**Brief**:
Reproduce the records below, swapping "minimap thumbnail" for "map preview" and leaving everything else as it is.
--- begin Stored rows ---
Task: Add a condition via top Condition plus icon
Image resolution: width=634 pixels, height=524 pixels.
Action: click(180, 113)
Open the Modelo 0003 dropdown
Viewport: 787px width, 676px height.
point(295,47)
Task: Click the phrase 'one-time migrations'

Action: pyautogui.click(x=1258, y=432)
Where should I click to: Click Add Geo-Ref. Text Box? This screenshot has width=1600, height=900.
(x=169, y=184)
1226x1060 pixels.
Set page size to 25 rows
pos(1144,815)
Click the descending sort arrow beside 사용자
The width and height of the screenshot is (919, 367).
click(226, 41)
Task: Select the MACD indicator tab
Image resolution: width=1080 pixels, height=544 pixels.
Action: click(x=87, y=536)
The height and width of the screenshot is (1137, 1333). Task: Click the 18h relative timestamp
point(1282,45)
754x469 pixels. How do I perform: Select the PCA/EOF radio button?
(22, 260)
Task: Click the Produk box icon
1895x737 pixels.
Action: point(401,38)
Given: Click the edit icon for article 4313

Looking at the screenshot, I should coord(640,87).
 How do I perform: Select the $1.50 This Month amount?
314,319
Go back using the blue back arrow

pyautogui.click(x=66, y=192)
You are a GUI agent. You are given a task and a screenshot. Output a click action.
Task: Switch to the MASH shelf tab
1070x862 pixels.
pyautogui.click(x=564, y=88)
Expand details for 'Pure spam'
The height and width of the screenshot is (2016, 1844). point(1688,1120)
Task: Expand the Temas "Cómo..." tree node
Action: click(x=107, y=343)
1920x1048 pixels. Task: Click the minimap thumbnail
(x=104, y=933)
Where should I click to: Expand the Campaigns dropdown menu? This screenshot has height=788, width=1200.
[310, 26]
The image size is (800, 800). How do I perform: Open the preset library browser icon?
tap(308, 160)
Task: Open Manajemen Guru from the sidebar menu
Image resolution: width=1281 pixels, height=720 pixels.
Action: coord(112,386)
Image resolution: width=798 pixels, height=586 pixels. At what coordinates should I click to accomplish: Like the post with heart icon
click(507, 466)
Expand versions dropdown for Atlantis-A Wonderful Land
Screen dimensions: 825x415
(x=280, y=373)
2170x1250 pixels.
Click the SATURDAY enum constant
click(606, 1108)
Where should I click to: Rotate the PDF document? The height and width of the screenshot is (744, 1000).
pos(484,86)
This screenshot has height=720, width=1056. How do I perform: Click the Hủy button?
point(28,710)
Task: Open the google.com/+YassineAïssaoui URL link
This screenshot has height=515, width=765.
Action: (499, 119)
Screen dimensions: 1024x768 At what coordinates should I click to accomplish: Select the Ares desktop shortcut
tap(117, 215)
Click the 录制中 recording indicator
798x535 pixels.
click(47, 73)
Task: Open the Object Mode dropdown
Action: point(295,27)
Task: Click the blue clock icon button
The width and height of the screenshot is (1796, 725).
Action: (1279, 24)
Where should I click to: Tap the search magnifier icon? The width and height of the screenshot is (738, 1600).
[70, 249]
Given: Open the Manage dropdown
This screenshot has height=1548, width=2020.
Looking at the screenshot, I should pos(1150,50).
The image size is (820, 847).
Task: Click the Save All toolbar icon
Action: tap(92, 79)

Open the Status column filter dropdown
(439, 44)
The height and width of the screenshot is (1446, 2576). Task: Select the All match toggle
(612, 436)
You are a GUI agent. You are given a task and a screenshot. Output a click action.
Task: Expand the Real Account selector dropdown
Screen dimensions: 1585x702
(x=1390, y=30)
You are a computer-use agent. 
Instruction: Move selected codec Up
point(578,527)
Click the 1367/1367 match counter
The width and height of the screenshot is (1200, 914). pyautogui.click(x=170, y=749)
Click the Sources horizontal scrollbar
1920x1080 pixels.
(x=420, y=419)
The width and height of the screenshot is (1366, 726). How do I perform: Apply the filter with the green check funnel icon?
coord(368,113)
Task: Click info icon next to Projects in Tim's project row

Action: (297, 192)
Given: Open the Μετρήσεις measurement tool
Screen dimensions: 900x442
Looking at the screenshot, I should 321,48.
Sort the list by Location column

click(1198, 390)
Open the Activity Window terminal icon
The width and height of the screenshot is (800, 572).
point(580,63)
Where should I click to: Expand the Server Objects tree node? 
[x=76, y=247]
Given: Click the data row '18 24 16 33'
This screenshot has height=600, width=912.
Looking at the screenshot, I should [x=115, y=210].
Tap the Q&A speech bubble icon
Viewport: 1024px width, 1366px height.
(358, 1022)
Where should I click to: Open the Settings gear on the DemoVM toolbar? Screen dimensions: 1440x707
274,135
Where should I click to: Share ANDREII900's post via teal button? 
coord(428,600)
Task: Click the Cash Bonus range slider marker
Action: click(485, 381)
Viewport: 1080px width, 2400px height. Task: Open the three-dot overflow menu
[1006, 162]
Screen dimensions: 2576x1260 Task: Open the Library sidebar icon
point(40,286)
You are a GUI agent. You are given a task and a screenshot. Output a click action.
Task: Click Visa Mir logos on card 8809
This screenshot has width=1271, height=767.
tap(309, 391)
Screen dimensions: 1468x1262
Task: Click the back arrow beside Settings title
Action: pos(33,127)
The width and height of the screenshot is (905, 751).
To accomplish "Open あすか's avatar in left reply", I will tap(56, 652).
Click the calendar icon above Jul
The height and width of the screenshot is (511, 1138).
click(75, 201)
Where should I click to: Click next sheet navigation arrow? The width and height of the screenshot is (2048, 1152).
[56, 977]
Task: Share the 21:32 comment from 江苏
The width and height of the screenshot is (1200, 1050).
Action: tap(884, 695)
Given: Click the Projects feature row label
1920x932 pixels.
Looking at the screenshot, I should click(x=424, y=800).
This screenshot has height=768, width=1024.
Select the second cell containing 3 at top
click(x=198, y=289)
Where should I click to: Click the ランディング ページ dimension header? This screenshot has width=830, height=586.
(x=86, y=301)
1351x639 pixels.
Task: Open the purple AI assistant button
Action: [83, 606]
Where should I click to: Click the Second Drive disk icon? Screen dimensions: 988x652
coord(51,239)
--- end Stored rows ---
**Solution**:
Task: Add a condition via top Condition plus icon
Image resolution: width=634 pixels, height=524 pixels.
Action: click(180, 113)
Open the Modelo 0003 dropdown
Viewport: 787px width, 676px height.
point(295,47)
Task: Click the phrase 'one-time migrations'

Action: pyautogui.click(x=1258, y=432)
Where should I click to: Click Add Geo-Ref. Text Box? This screenshot has width=1600, height=900.
(x=169, y=184)
1226x1060 pixels.
Set page size to 25 rows
pos(1144,815)
Click the descending sort arrow beside 사용자
The width and height of the screenshot is (919, 367).
click(226, 41)
Task: Select the MACD indicator tab
Image resolution: width=1080 pixels, height=544 pixels.
Action: click(x=87, y=536)
The height and width of the screenshot is (1137, 1333). Task: Click the 18h relative timestamp
point(1282,45)
754x469 pixels. How do I perform: Select the PCA/EOF radio button?
(22, 260)
Task: Click the Produk box icon
1895x737 pixels.
Action: point(401,38)
Given: Click the edit icon for article 4313

Looking at the screenshot, I should coord(640,87).
 How do I perform: Select the $1.50 This Month amount?
314,319
Go back using the blue back arrow

pyautogui.click(x=66, y=192)
You are a GUI agent. You are given a task and a screenshot. Output a click action.
Task: Switch to the MASH shelf tab
1070x862 pixels.
pyautogui.click(x=564, y=88)
Expand details for 'Pure spam'
The height and width of the screenshot is (2016, 1844). point(1688,1120)
Task: Expand the Temas "Cómo..." tree node
Action: click(x=107, y=343)
1920x1048 pixels. Task: Click the map preview
(x=104, y=933)
Where should I click to: Expand the Campaigns dropdown menu? This screenshot has height=788, width=1200.
[310, 26]
The image size is (800, 800). How do I perform: Open the preset library browser icon?
tap(308, 160)
Task: Open Manajemen Guru from the sidebar menu
Image resolution: width=1281 pixels, height=720 pixels.
Action: coord(112,386)
Image resolution: width=798 pixels, height=586 pixels. At what coordinates should I click to accomplish: Like the post with heart icon
click(507, 466)
Expand versions dropdown for Atlantis-A Wonderful Land
Screen dimensions: 825x415
(x=280, y=373)
2170x1250 pixels.
Click the SATURDAY enum constant
click(606, 1108)
Where should I click to: Rotate the PDF document? The height and width of the screenshot is (744, 1000).
pos(484,86)
This screenshot has height=720, width=1056. How do I perform: Click the Hủy button?
point(28,710)
Task: Open the google.com/+YassineAïssaoui URL link
This screenshot has height=515, width=765.
Action: (499, 119)
Screen dimensions: 1024x768 At what coordinates should I click to accomplish: Select the Ares desktop shortcut
tap(117, 215)
Click the 录制中 recording indicator
798x535 pixels.
click(47, 73)
Task: Open the Object Mode dropdown
Action: point(295,27)
Task: Click the blue clock icon button
The width and height of the screenshot is (1796, 725).
Action: (1279, 24)
Where should I click to: Tap the search magnifier icon? The width and height of the screenshot is (738, 1600).
[70, 249]
Given: Open the Manage dropdown
This screenshot has height=1548, width=2020.
Looking at the screenshot, I should pos(1150,50).
The image size is (820, 847).
Task: Click the Save All toolbar icon
Action: tap(92, 79)

Open the Status column filter dropdown
(439, 44)
The height and width of the screenshot is (1446, 2576). Task: Select the All match toggle
(612, 436)
You are a GUI agent. You are given a task and a screenshot. Output a click action.
Task: Expand the Real Account selector dropdown
Screen dimensions: 1585x702
(x=1390, y=30)
You are a computer-use agent. 
Instruction: Move selected codec Up
point(578,527)
Click the 1367/1367 match counter
The width and height of the screenshot is (1200, 914). pyautogui.click(x=170, y=749)
Click the Sources horizontal scrollbar
1920x1080 pixels.
(x=420, y=419)
The width and height of the screenshot is (1366, 726). How do I perform: Apply the filter with the green check funnel icon?
coord(368,113)
Task: Click info icon next to Projects in Tim's project row

Action: (297, 192)
Given: Open the Μετρήσεις measurement tool
Screen dimensions: 900x442
Looking at the screenshot, I should 321,48.
Sort the list by Location column

click(1198, 390)
Open the Activity Window terminal icon
The width and height of the screenshot is (800, 572).
point(580,63)
Where should I click to: Expand the Server Objects tree node? 
[x=76, y=247]
Given: Click the data row '18 24 16 33'
This screenshot has height=600, width=912.
Looking at the screenshot, I should [x=115, y=210].
Tap the Q&A speech bubble icon
Viewport: 1024px width, 1366px height.
(358, 1022)
Where should I click to: Open the Settings gear on the DemoVM toolbar? Screen dimensions: 1440x707
274,135
Where should I click to: Share ANDREII900's post via teal button? 
coord(428,600)
Task: Click the Cash Bonus range slider marker
Action: click(485, 381)
Viewport: 1080px width, 2400px height. Task: Open the three-dot overflow menu
[1006, 162]
Screen dimensions: 2576x1260 Task: Open the Library sidebar icon
point(40,286)
You are a GUI agent. You are given a task and a screenshot. Output a click action.
Task: Click Visa Mir logos on card 8809
This screenshot has width=1271, height=767.
tap(309, 391)
Screen dimensions: 1468x1262
Task: Click the back arrow beside Settings title
Action: pos(33,127)
The width and height of the screenshot is (905, 751).
To accomplish "Open あすか's avatar in left reply", I will tap(56, 652).
Click the calendar icon above Jul
The height and width of the screenshot is (511, 1138).
click(75, 201)
Where should I click to: Click next sheet navigation arrow? The width and height of the screenshot is (2048, 1152).
[56, 977]
Task: Share the 21:32 comment from 江苏
The width and height of the screenshot is (1200, 1050).
Action: tap(884, 695)
Given: Click the Projects feature row label
1920x932 pixels.
Looking at the screenshot, I should click(x=424, y=800).
This screenshot has height=768, width=1024.
Select the second cell containing 3 at top
click(x=198, y=289)
Where should I click to: Click the ランディング ページ dimension header? This screenshot has width=830, height=586.
(x=86, y=301)
1351x639 pixels.
Task: Open the purple AI assistant button
Action: [83, 606]
Where should I click to: Click the Second Drive disk icon? Screen dimensions: 988x652
coord(51,239)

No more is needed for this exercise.